▸ **SET OF TASKS**:
(1) Transcribe the regression assignment instructions from "2. All your" down to "it refers to.".
(2) Write the next part of the regression assignment instructions, picking up after their final sentence.

RESEARCH SCHOOL OF FINANCE, ACTUARIAL STUDIES AND STATISTICS
REGRESSION MODELLING
(STAT2008/STAT2014/STAT4038/STAT6014/STAT6038)
Assignment 2 for Semester 2, 2021
INSTRUCTIONS:
• This assignment is a total of 100 marks worth 15% of your overall grade for this course.
• Please submit your assignment in the Assignment section on Wattle using the Turnitin
submission link. When uploading to Wattle you must submit the following, combined
into a single ’PDF’ document:
1. Your assignment/report in a pdf document.
2. All your R codes you have used for the assignment added as an Appendix to the
end of the report. Failure to upload the R code will result in a penalty.
• Assignment solutions should be typed. Your assignment may include some carefully
edited R output (e.g. graphs, tables) showing the results of your data analysis and a
discussion of these results, as well as some carefully selected code. Please be selective
about what you present and only include as much R output as necessary to justify
your solution. It is important to be be concise in your discussion of the results. Clearly
label each part of your report with the part of the question that it refers to.

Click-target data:

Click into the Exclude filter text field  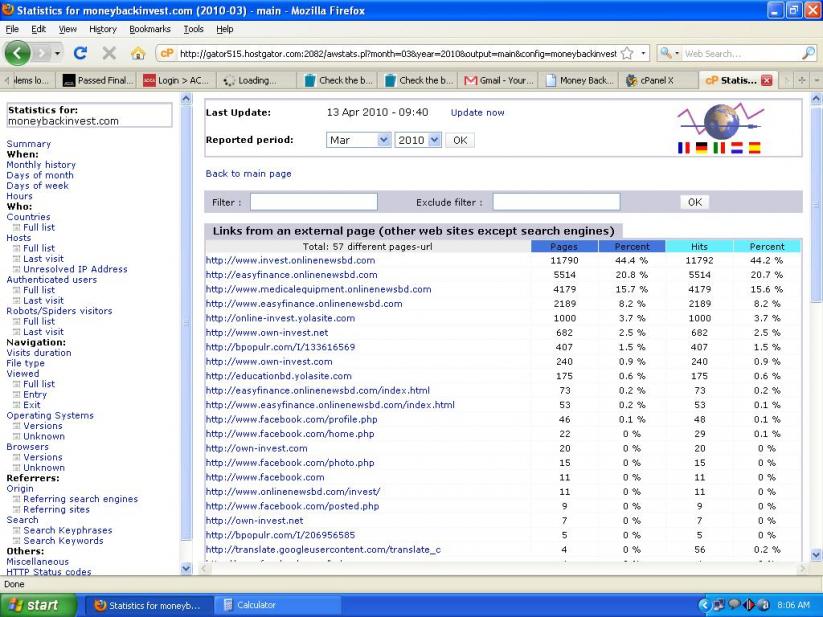coord(556,202)
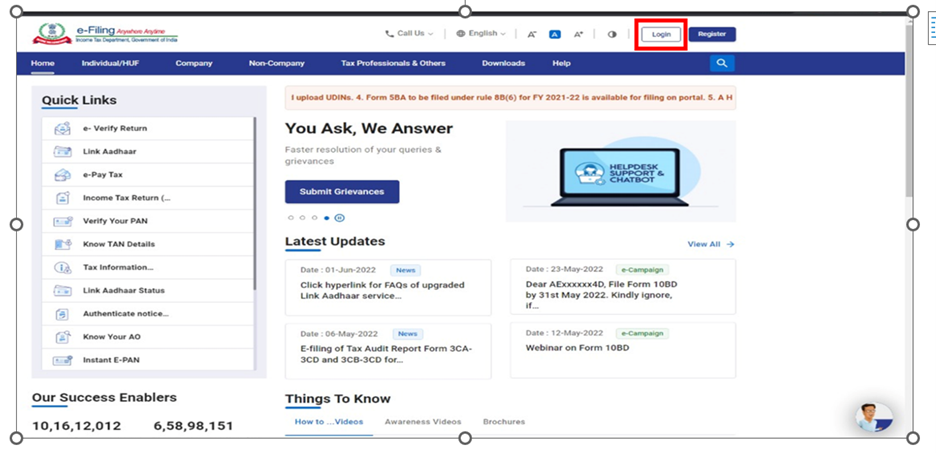This screenshot has height=453, width=936.
Task: Select the first carousel slide dot
Action: click(291, 217)
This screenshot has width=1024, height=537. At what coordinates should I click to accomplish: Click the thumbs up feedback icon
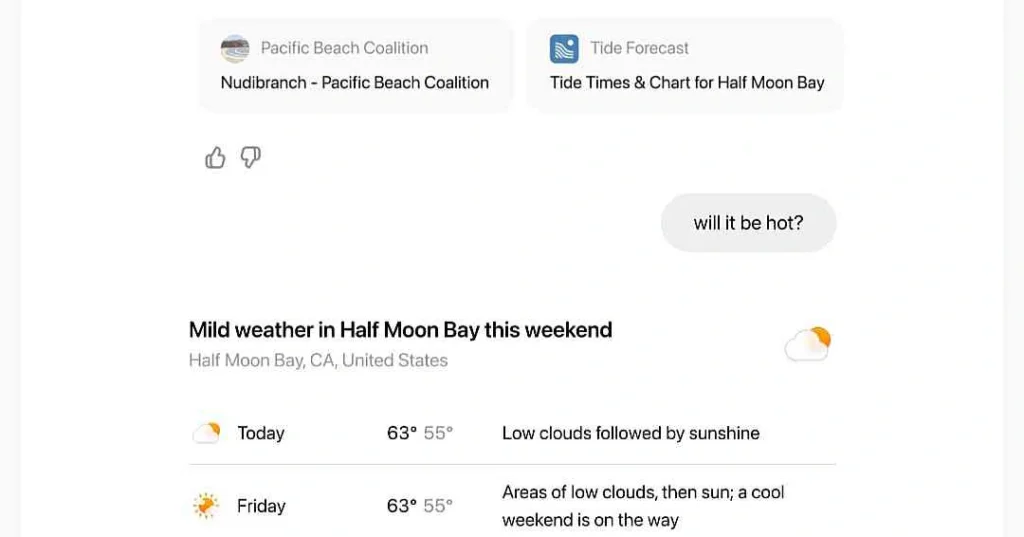215,157
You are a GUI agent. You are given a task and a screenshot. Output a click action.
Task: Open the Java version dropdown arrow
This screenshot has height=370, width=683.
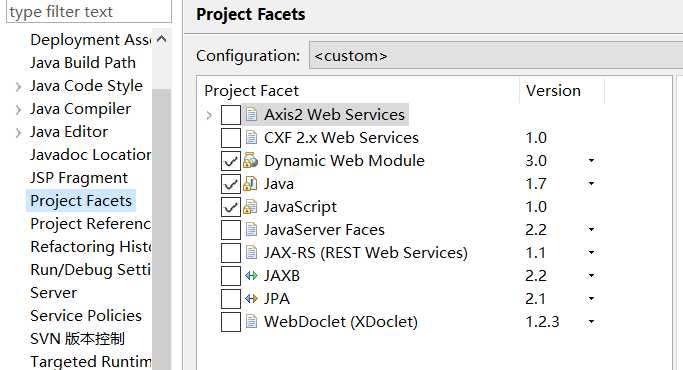click(591, 183)
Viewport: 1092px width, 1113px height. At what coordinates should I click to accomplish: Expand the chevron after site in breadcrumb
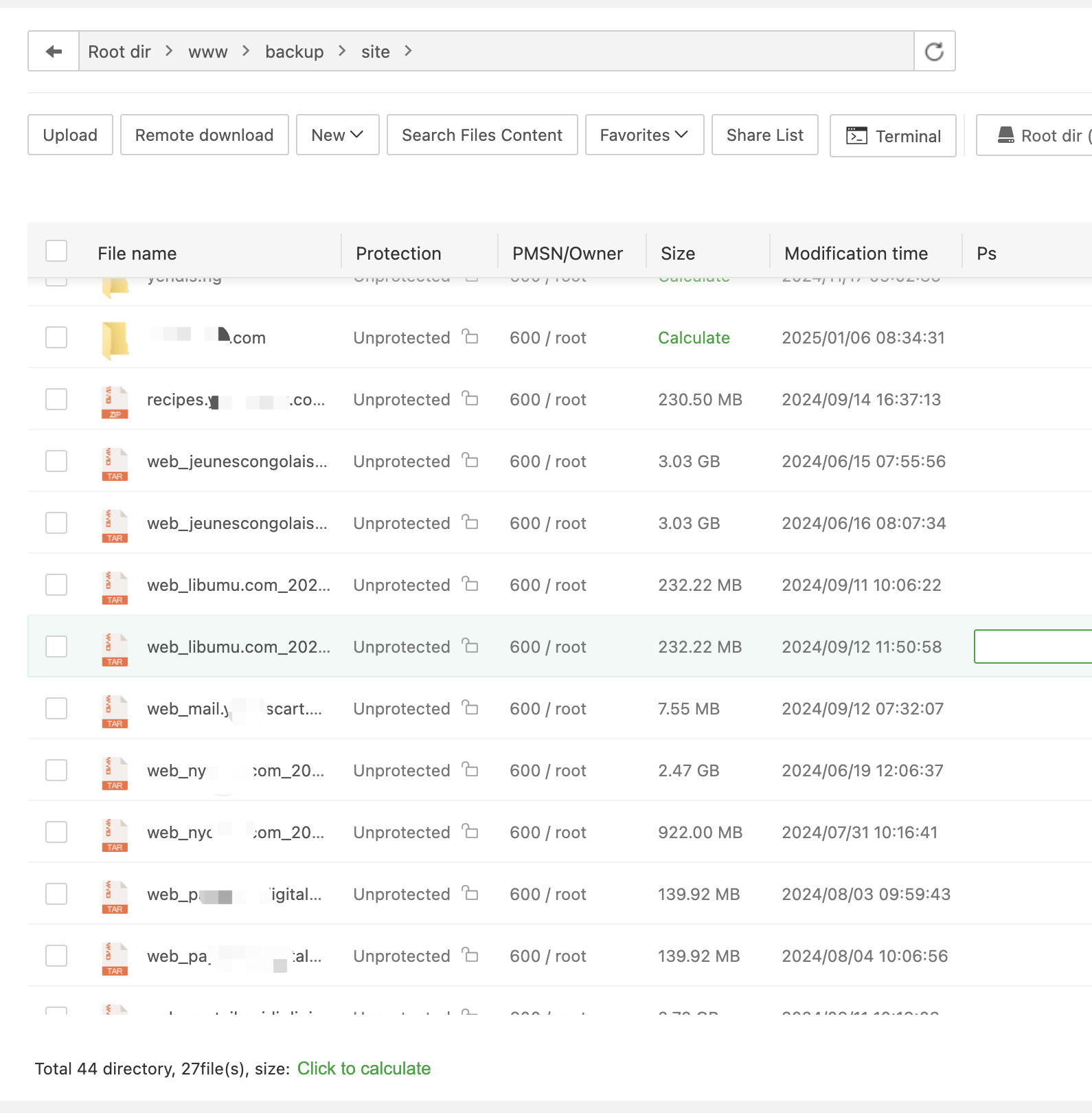click(409, 52)
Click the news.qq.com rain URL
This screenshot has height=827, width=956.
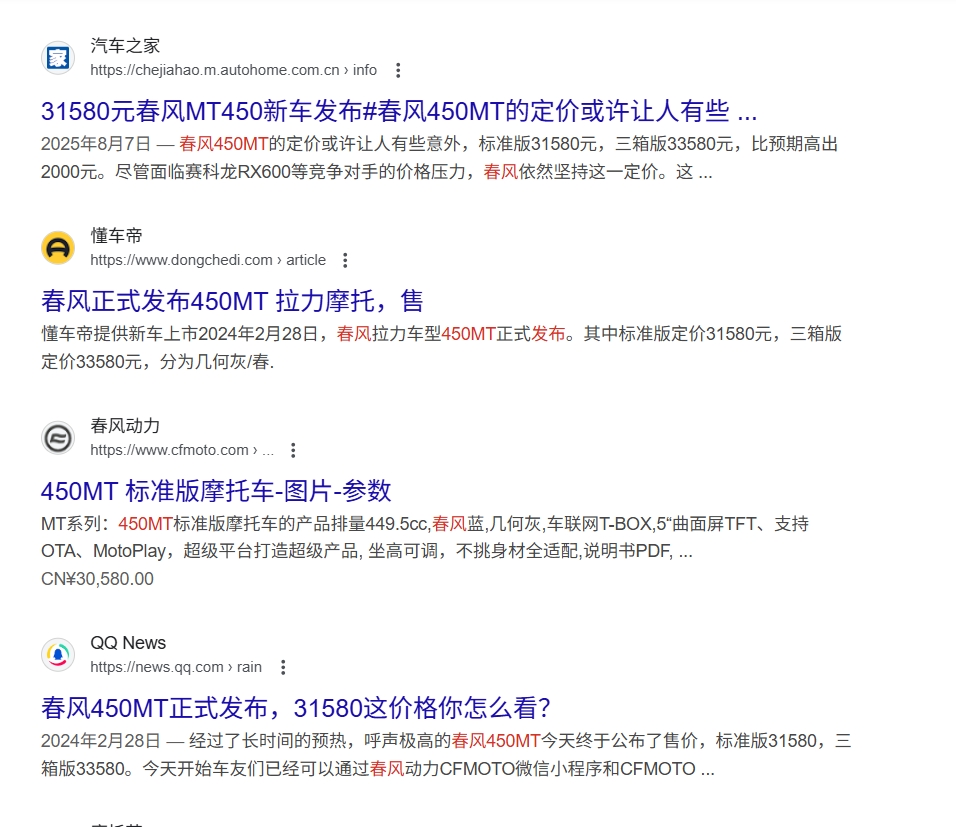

▸ **EXERCISE RESPONSES**:
(1)
2. All your R codes you have used for the assignment added as an Appendix to the
end of the report. Failure to upload the R code will result in a penalty.
• Assignment solutions should be typed. Your assignment may include some carefully
edited R output (e.g. graphs, tables) showing the results of your data analysis and a
discussion of these results, as well as some carefully selected code. Please be selective
about what you present and only include as much R output as necessary to justify
your solution. It is important to be be concise in your discussion of the results. Clearly
label each part of your report with the part of the question that it refers to.

(2)
• Unless otherwise advised, use a significance level of 5%.
• Marks may be deducted if these instructions are not strictly adhered to, and marks
will certainly be deducted if the total report is of an unreasonable length, i.e. more
than 15 pages including graphs and tables. You must include an appendix that is in
addition to the above page limits which include all the R code. Although, the appendix
will not be marked but if the R codes are not provided then marks will be deducted.
The R codes are required should there be any question the markers have about the
work you have submitted.
• You may ask me (Abhinav Mehta) questions about this assignment up to 24 hours
before the submission time. This will allow me enough time to respond to your ques-
tions. The tutors will not entertain any questions about the assignment other than
troubleshooting R codes.
• Late submissions will attract a penalty of 5% of your mark for each day of delay. No
assignments will be accepted 10 days beyond the due date.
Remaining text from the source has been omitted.